Jede Form ist veränderlich, verändert sich mit der Zeit, mit der Betrachtung, mit der Interaktion. Ihre Genese ist nichts als eine alltägliche Geisterbahnfahrt mit offenem Ausgang. Auch deswegen bieten das Stollensystem und der Dom des Schloßbergs ein Ambiente, in das sich das Theater im Bahnhof mit dem Graz-2020-Projekt „Oktoberfest“ faltenfrei einfügt. Auf zwei Seiten des Doms wird die Decke zur Video-Projektionsfläche des letztjährigen Volksfest Aufsteirern, dazwischen spielen elf Figuren um ihre Würde und ein bisschen Freude – auch wenn sich dies zuweilen ausschließt.

© (c) Johannes Gellner

Ödön von Horváths „Kasimir und Karoline“ liefert die Konturen des Bildes, das Regisseur Ed. Hauswirth zeichnet und als konsequent jetzige Inszenierung in der Gegenwart verortet: Kasimir (Matthias Ohner) verliert als Folge von Corona und Automatisierung seine Stelle als Bankmitarbeiter, Karoline (Pia Hierzegger) in der weiteren Folge ihre Freude an Kasimir. Am mit dem Aufsteirern assoziierten Fest treffen die beiden auf ein Kuriositätenkabinett menschlichen Daseins: Lust und Laune, kriminelle Energie und lähmende Lethargie.

© (c) Johannes Gellner

Neben Horváths Vorlage weisen die Themen Arbeit, Solidarität, Aufsteirern und Corona den Weg in den Niedergang. Die Pandemie wirkt dabei nie wie ein künstliches Additiv, sondern fügt sich glaubhaft ein: Eigenverantwortung, Abstand“ erinnert eine anonyme Stimme aus dem Lautsprecher. Und Karoline hätte sich eine zweite Welle gewünscht: Nie war die Zeit mit Kasimir so schön wie im Lockdown. Zentral gestellt ist die Kälte sozialen Zusammenlebens, die abwechselnd hinterfragt und auf die Spitze getrieben wird: Auf der „Volkskulturchallenge“ gewinnt, wer sich zum Hampelmann macht und mit seiner Geschichte berührt. Wer hoch hinaus will, muss sich zuerst tief bücken.

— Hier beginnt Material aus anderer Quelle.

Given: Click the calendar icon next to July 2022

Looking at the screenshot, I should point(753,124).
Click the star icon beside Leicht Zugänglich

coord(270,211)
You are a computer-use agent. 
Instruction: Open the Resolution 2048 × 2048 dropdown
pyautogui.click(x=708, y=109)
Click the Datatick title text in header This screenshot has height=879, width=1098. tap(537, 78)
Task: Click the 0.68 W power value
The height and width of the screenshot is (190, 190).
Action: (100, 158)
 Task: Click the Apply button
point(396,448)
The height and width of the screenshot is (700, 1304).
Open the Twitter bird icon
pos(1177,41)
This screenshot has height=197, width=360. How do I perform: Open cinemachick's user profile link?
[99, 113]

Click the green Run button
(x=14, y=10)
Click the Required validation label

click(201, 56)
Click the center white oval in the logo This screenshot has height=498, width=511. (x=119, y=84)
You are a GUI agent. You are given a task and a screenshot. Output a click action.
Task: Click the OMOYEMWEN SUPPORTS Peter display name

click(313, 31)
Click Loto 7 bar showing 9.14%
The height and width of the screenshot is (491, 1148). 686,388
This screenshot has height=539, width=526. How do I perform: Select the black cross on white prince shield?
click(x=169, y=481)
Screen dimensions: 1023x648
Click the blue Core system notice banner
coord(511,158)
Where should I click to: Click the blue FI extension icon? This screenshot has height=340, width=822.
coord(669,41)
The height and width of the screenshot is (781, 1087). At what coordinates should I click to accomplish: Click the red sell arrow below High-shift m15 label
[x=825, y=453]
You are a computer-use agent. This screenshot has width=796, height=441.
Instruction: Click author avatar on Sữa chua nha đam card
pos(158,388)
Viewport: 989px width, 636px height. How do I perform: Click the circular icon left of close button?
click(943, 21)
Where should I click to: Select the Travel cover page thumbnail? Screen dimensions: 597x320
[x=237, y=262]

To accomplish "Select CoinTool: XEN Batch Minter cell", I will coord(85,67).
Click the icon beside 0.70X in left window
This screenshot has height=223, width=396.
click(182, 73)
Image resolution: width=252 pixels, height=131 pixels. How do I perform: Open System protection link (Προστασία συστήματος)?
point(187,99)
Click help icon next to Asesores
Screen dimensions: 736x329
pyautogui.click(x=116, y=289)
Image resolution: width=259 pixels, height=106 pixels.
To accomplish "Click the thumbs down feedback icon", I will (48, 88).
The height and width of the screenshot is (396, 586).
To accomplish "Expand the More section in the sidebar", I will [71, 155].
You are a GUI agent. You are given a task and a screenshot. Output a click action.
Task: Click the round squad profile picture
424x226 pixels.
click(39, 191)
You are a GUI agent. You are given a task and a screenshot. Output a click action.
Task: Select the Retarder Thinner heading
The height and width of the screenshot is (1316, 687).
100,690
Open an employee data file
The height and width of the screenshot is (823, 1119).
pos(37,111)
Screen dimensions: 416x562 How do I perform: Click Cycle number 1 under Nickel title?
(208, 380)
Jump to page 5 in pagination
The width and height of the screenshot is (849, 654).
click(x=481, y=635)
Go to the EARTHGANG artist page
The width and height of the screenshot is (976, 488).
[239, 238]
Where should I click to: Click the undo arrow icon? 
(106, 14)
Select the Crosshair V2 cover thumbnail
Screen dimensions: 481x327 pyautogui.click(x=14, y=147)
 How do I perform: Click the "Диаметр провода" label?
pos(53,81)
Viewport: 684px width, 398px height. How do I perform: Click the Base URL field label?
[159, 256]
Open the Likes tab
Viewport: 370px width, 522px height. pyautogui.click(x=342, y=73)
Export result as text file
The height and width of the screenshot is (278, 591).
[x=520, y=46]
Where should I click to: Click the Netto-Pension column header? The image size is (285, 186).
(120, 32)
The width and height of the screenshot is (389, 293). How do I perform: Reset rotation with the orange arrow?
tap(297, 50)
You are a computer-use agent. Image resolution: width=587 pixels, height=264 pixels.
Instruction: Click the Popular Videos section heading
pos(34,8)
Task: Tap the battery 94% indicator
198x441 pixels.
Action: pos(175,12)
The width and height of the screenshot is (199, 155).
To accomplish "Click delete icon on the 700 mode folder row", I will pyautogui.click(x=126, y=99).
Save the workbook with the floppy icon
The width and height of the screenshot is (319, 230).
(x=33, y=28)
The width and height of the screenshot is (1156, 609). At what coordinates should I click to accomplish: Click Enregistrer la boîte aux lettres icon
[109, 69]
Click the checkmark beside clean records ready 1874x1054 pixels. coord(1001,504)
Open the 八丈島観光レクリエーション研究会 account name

Am Ende der Geisterbahnfahrt mutieren die Festbesucher zu musealisierten Figuren und Fratzen. Wegrationalisierte Kellner werden von Staubsaugerrobetern ersetzt, die das Bier, vielleicht, bringen. An die Ekstase des Festes erinnern bestenfalls ein Kater, schlechtesten falls das Unglück.